Condannata una maestra: tre anni per maltrattamenti sui bambini dell’infanzia

La sentenza riconosce un metodo educativo fondato su minacce, umiliazioni e violenze fisiche. Per il Tribunale, anche il clima ostile creato in classe integra il reato di maltrattamento

Aula scolastica

Aula scolastica

LECCE - Con la sentenza depositata lo scorso 15 settembre 2025, il Tribunale monocratico di Lecce ha condannato a tre anni di reclusione una maestra accusata di maltrattamenti nei confronti dei bambini affidati alla sua cura. I fatti, commessi in un istituto del territorio fino almeno al gennaio 2015, sono stati ritenuti pienamente configurabili come reato di maltrattamenti continuati.

Il giudice ricostruisce un quadro di metodi educativi basati su intimidazioni, violenze psicologiche e fisiche, scherni e minacce, in grado di generare un clima quotidiano di paura e sofferenza. I minori coinvolti, di età compresa tra 3 e 5 anni, avrebbero manifestato segnali evidenti di disagio: incubi, paure persistenti, rifiuto della scuola e persino episodi di minzione involontaria.

Dalle immagini acquisite in aula emergono episodi ripetuti di tirate di capelli, sculacciate, spinte, imposizioni fisiche e continui insulti. Pur trattandosi di gesti singolarmente rapidi, la reiterazione costante ha determinato, secondo il Tribunale, un quadro di condotte abituali idonee a integrare il reato. Il giudice chiarisce che lo ius corrigendi non può mai tradursi in un uso sistematico della forza, che esula dall’abuso dei mezzi di correzione e rientra nel più grave ambito dei maltrattamenti.

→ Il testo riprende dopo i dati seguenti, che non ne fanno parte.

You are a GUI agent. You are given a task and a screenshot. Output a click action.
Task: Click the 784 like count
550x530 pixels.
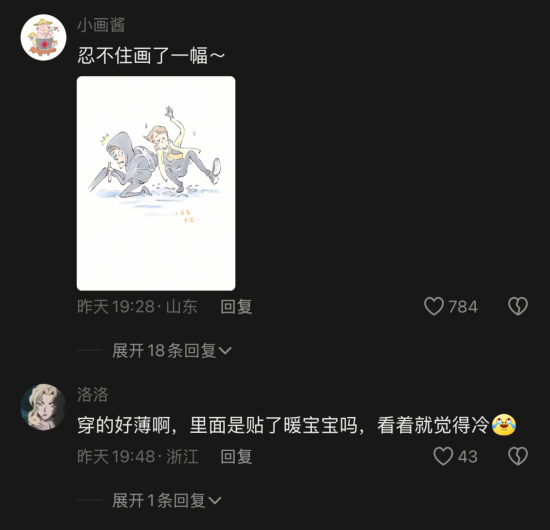(x=463, y=307)
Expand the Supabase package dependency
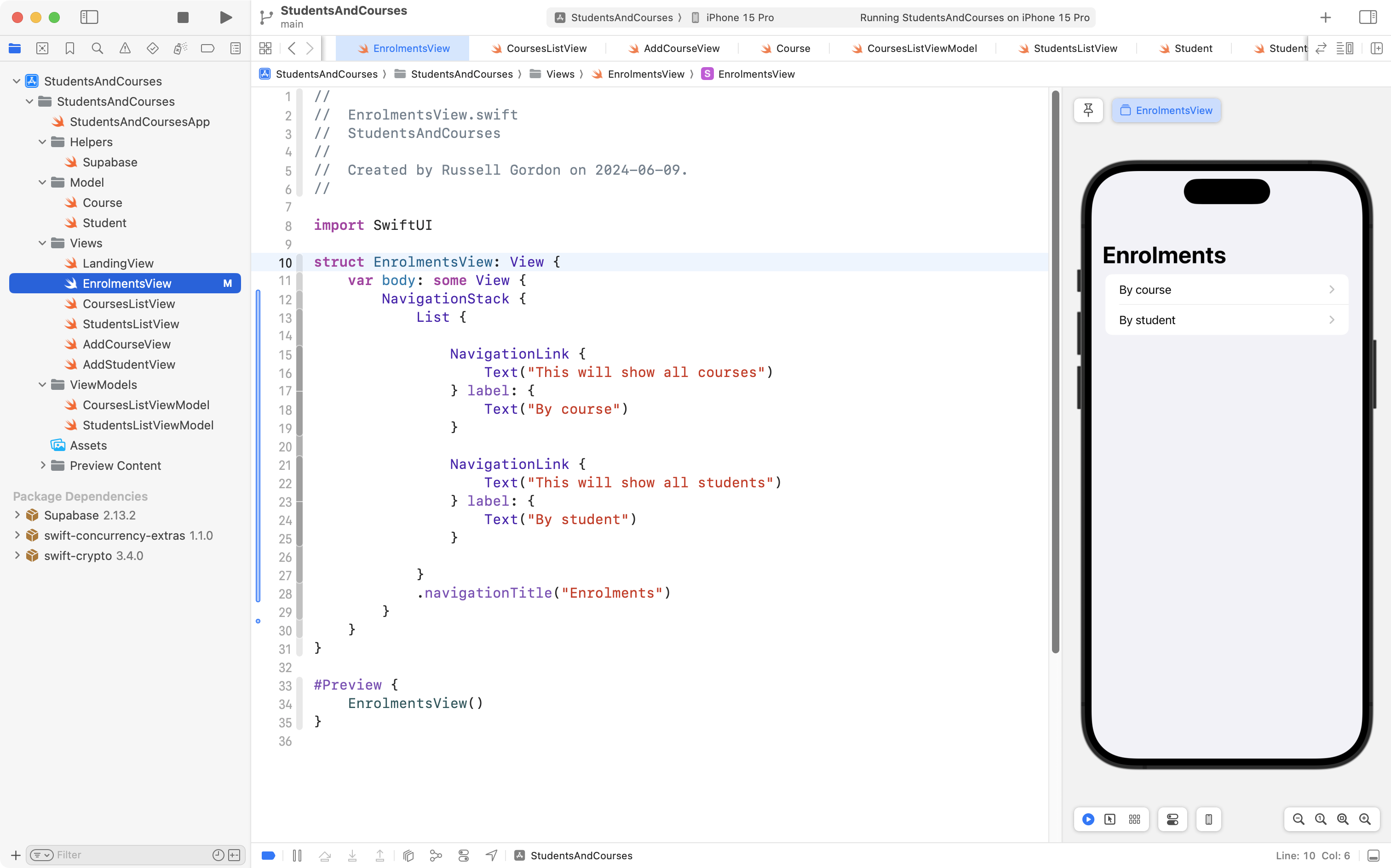Image resolution: width=1391 pixels, height=868 pixels. [17, 515]
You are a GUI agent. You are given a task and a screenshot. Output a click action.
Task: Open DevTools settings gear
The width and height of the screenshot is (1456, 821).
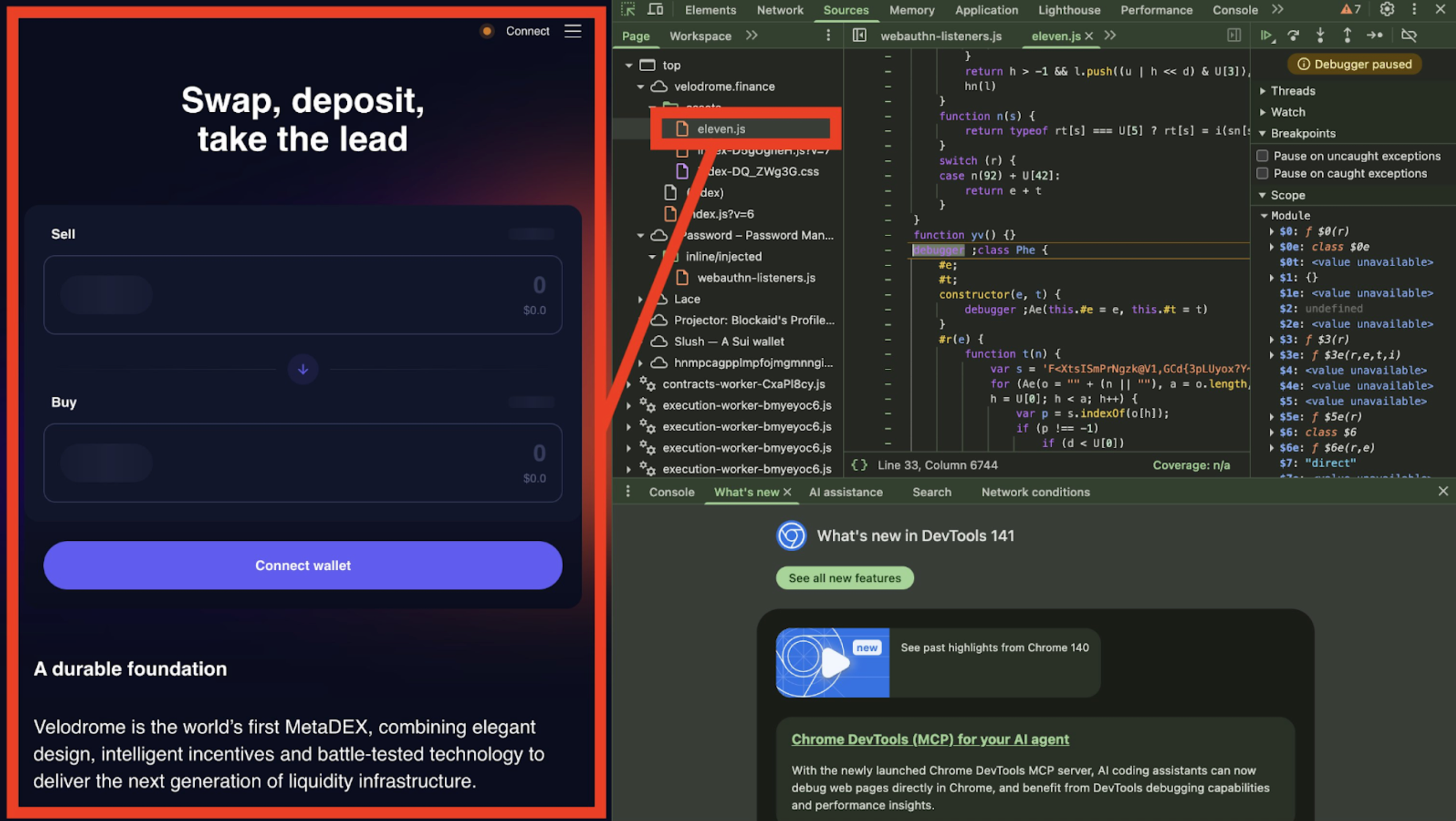1387,9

La sentenza sottolinea inoltre che la valutazione non può basarsi sull’apparente “lieve entità” dei singoli episodi, perché ciò che rileva è l’impatto complessivo su bambini così piccoli, particolarmente vulnerabili e incapaci di difendersi. Anche urla e minacce, rivolte a minori in età prescolare, assumono natura di violenza psicologica.

Un passaggio centrale della decisione riguarda il riconoscimento del cosiddetto “maltrattamento ambientale”. Il Tribunale ritiene infatti che il danno non colpisca solo i bambini direttamente oggetto delle condotte aggressive, ma anche quelli costretti ad assistere alle scene, vivendo quotidianamente in un clima emotivamente nocivo e contrario alla funzione educativa della scuola.

In conclusione, il giudice ribadisce che il ruolo dell’insegnante è incompatibile con qualsiasi forma di violenza e che la continua reiterazione di comportamenti aggressivi, anche di breve durata, può costituire maltrattamento quando produce un ambiente scolastico permeato da paura, insicurezza e sofferenza nei minori.